A 3ª Turma do Superior Tribunal de Justiça (STJ) entendeu que o registro de uma marca que reproduza ou imite elemento característico de nome empresarial de terceiro só pode ser negado se houver exclusividade de uso do nome em todo o País e a imitação ou reprodução for capaz de gerar confusão.

A interpretação foi dada em caso em que a Gang Comércio de Vestuário pedia o cancelamento do registro da marca Street Crime Gang no Instituto Nacional da Propriedade Industrial (INPI). Com a decisão do STJ, as empresas, ambas do vestuário, devem conviver.

Os ministros constataram que a proteção do nome comercial da primeira empresa, registrado somente perante a Junta Comercial do Rio Grande do Sul, não foi estendida a todo território nacional. Para isso, seria necessário o registro em todas as juntas comerciais do País.

O INPI entrou com um recurso especial contra decisão do Tribunal Regional Federal da 4ª Região, que havia determinado o cancelamento do registro da marca Street Crime Gang.
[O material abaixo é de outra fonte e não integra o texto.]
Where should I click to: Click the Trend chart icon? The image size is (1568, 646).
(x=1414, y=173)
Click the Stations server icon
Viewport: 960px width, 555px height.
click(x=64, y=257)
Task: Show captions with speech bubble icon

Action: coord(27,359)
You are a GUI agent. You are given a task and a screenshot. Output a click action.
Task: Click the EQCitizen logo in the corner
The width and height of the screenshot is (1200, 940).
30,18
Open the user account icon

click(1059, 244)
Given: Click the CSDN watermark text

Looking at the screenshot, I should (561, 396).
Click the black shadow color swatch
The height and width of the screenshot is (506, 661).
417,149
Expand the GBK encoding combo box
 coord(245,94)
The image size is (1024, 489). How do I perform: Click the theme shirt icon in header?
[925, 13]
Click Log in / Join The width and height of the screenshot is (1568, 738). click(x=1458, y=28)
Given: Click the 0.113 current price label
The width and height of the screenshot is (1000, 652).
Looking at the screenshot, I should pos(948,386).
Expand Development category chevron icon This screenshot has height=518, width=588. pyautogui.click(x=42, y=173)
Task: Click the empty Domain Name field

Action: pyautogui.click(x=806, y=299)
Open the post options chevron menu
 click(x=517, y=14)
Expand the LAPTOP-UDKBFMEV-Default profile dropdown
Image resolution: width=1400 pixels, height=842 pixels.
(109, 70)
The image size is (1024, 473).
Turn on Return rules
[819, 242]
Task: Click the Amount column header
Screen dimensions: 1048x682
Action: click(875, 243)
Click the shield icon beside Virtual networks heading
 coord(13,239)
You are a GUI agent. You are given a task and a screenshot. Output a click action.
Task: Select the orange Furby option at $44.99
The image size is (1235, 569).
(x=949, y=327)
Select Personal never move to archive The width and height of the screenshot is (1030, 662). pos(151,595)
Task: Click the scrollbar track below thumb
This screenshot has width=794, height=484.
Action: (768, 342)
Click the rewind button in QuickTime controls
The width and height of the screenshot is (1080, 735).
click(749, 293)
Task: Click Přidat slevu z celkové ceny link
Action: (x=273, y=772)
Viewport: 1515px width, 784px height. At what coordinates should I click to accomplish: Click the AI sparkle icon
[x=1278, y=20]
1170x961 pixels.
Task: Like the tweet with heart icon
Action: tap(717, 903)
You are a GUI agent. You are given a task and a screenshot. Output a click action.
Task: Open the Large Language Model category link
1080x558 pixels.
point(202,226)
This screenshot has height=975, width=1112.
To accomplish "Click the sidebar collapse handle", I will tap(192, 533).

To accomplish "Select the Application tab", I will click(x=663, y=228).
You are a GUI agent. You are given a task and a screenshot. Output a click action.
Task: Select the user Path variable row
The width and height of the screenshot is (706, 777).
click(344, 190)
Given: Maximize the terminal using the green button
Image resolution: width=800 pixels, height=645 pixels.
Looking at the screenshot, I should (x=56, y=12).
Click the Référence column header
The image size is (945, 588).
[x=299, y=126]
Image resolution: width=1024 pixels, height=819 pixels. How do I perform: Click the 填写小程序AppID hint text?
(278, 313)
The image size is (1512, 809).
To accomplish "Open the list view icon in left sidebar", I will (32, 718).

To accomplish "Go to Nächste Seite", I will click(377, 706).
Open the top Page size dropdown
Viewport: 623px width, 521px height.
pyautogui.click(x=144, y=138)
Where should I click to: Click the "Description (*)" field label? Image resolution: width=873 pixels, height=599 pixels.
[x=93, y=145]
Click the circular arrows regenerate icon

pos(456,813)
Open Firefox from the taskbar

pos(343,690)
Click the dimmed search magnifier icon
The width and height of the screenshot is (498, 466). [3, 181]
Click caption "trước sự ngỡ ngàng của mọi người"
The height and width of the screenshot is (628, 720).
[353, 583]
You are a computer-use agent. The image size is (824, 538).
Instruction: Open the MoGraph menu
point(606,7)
A relatora do recurso, ministra Nancy Andrighi, ressaltou que o caso não trata de conflito entre marcas, mas conflito entre marca e nome comercial de empresa, que são institutos distintos no conceito e nas formas de proteção. De acordo com o artigo 1.155 do Código Civil, nome comercial é a firma ou denominação adotada para o exercício da empresa. Sua proteção tem validade nos limites do estado em que for registrado, podendo ser estendida a todo território nacional mediante arquivamento dos atos constitutivos da empresa nas juntas comerciais dos demais estados.

A marca é definida como “sinal distintivo que identifica e distingue mercadoria, produtos e serviços de outros idênticos ou assemelhados de origem diversa”. Segundo a doutrina, o titular da marca pode utilizá-la com exclusividade em seu ramo de atividade em todo território nacional, pelo prazo de duração do registro no INPI.

A ministra Nancy Andrighi observou que a proteção tanto da marca quanto do nome comercial tem a dupla finalidade de proteger os institutos contra usurpação, proveito econômico parasitário e desvio desleal de clientela alheia e, por outro lado, evitar que o consumidor seja confundido quanto à procedência do produto.

A jurisprudência do STJ estabeleceu que a solução de conflito entre marca e nome comercial não se restringe à análise do critério da anterioridade. A relatora afirmou que também é preciso levar em consideração os princípios da territorialidade e da especificidade.